■ WORK TO COMPLETE
In the listing below, the lines starting with the line with "Task: Click the title" and going on through the line with "Toggle the 預り金を除外 checkbox" are to be reproduced exactly, and only those.

-*-*-

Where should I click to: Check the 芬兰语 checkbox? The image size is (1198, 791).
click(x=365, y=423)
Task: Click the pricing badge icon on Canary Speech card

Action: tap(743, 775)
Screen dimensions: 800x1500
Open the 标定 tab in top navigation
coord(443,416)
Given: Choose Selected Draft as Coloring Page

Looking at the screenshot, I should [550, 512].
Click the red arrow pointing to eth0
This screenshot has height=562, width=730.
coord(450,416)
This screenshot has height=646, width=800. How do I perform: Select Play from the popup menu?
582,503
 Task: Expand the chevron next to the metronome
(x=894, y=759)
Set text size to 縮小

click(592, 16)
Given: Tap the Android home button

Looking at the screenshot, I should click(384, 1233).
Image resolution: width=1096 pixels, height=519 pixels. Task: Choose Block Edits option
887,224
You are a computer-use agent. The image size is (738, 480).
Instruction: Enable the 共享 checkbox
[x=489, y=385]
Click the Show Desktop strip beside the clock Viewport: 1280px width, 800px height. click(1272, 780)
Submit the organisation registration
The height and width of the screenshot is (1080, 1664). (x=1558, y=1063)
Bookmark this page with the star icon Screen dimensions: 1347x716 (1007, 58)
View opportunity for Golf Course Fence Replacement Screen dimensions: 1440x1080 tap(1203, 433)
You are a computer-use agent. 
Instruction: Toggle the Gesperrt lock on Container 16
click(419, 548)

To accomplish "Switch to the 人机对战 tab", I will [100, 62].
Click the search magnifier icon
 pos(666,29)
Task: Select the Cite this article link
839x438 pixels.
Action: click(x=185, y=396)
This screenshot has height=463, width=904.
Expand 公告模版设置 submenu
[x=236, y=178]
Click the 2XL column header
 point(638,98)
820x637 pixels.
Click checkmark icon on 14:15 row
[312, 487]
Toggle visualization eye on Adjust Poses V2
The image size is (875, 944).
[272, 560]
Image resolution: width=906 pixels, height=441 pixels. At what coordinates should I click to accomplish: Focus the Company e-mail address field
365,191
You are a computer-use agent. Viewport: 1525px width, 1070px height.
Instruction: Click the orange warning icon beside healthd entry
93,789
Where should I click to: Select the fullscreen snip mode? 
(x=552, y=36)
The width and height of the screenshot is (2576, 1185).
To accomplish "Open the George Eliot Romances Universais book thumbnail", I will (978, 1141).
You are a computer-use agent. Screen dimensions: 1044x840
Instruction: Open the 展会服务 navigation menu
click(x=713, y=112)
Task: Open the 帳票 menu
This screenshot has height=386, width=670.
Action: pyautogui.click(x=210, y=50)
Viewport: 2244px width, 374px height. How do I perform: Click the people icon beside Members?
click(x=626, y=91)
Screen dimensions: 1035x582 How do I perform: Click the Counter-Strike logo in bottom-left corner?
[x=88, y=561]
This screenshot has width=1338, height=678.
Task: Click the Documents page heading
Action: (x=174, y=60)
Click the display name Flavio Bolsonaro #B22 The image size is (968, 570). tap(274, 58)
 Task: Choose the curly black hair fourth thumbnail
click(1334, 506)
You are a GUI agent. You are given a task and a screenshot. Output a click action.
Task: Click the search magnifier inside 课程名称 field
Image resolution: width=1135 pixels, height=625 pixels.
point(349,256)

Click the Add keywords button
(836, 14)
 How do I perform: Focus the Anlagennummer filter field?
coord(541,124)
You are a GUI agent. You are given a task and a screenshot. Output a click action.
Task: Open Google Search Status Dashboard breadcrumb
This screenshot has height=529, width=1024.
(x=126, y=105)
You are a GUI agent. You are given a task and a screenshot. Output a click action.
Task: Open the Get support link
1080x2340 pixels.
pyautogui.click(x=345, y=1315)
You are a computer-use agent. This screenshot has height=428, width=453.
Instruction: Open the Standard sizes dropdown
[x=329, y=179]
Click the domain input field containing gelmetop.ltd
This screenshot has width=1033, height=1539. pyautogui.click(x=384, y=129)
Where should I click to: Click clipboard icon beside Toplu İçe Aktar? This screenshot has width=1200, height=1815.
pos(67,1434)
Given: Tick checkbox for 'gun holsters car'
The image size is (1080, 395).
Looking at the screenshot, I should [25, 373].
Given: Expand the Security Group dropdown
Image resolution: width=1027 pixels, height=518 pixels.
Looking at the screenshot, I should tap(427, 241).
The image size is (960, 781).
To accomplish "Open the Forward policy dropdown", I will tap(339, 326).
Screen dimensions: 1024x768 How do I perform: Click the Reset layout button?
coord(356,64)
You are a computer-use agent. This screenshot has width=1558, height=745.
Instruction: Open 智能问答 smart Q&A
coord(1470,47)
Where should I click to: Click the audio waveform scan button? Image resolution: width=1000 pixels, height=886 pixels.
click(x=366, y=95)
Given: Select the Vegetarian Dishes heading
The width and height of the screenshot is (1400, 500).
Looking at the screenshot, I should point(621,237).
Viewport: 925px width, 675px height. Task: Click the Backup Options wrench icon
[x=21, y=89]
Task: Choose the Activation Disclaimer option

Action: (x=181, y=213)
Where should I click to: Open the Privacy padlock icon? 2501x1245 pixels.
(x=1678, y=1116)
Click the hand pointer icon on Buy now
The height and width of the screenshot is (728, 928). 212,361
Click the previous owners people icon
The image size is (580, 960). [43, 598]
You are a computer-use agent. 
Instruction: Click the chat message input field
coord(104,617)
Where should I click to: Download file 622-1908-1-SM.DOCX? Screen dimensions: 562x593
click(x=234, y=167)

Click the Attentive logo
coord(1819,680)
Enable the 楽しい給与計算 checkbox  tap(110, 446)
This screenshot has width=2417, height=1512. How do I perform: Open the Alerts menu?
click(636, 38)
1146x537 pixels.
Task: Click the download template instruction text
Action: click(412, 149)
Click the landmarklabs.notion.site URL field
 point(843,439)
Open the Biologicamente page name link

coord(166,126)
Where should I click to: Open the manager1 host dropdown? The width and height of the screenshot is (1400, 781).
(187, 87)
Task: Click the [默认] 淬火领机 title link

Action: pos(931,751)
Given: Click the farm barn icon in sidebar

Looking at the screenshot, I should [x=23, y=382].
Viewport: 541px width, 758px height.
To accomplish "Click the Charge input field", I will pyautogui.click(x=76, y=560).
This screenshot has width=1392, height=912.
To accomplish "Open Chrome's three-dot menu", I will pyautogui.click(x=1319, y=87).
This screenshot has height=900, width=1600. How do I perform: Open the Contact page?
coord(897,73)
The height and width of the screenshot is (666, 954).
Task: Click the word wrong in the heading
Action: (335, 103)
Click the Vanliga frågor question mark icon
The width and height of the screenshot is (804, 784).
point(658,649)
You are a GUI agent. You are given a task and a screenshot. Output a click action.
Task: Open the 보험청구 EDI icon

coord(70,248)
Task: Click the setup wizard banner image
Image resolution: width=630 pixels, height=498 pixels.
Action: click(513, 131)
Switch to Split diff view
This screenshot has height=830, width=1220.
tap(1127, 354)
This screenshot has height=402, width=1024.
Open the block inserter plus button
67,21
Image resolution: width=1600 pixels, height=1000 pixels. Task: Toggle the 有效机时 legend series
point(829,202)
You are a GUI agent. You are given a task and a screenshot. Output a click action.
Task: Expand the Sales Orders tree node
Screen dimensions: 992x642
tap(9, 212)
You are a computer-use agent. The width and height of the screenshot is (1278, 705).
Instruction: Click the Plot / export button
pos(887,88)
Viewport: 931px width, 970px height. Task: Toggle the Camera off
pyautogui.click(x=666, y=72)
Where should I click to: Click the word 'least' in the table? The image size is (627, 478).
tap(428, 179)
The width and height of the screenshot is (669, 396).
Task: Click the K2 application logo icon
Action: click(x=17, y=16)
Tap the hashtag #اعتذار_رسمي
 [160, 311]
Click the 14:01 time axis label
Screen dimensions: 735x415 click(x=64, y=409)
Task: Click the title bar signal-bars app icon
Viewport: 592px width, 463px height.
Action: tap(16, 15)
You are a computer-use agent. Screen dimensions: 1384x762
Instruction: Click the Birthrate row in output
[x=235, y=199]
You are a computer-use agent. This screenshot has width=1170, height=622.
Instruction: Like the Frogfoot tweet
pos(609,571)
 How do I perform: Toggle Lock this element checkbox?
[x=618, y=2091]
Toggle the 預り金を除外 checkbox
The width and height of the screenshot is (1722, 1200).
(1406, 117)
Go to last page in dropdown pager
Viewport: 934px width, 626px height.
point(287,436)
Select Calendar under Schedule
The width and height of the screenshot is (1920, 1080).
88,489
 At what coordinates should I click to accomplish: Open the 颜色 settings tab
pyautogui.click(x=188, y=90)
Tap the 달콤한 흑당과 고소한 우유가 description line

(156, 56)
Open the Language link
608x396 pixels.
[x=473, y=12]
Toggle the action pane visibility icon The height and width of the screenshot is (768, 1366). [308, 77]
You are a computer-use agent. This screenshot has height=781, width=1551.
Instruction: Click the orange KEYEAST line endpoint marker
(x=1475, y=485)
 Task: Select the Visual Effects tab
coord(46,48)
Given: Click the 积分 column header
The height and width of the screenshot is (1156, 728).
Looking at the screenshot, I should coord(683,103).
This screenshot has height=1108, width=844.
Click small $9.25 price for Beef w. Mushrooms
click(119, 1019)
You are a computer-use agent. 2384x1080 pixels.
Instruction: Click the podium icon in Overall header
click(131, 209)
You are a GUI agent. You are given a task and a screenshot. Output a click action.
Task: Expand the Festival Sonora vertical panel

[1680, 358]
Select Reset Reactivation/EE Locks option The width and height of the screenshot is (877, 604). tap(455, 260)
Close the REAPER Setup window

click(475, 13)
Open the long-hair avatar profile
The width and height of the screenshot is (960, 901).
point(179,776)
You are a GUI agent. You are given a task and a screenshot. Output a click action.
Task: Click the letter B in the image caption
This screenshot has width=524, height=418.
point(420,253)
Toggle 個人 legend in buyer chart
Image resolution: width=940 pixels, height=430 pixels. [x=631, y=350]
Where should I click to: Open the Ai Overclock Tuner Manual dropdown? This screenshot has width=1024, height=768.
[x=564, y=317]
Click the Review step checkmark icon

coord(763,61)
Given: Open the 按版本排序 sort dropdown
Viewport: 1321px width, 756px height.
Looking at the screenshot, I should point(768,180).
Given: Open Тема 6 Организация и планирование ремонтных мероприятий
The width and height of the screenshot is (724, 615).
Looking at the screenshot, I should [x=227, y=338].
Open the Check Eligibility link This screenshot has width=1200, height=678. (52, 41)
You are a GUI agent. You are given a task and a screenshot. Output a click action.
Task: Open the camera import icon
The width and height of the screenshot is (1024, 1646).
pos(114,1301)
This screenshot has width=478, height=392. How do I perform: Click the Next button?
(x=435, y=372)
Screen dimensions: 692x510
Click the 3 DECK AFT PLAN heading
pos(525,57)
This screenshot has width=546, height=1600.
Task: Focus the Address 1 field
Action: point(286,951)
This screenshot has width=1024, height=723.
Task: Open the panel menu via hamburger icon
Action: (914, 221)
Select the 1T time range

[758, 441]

-*-*-

■ TASK RESPONSE
Task: Click the title bar signal-bars app icon
Viewport: 592px width, 463px height.
Action: tap(16, 15)
You are a computer-use agent. Screen dimensions: 1384x762
Instruction: Click the Birthrate row in output
[x=235, y=199]
You are a computer-use agent. This screenshot has width=1170, height=622.
Instruction: Like the Frogfoot tweet
pos(609,571)
 How do I perform: Toggle Lock this element checkbox?
[x=618, y=2091]
Toggle the 預り金を除外 checkbox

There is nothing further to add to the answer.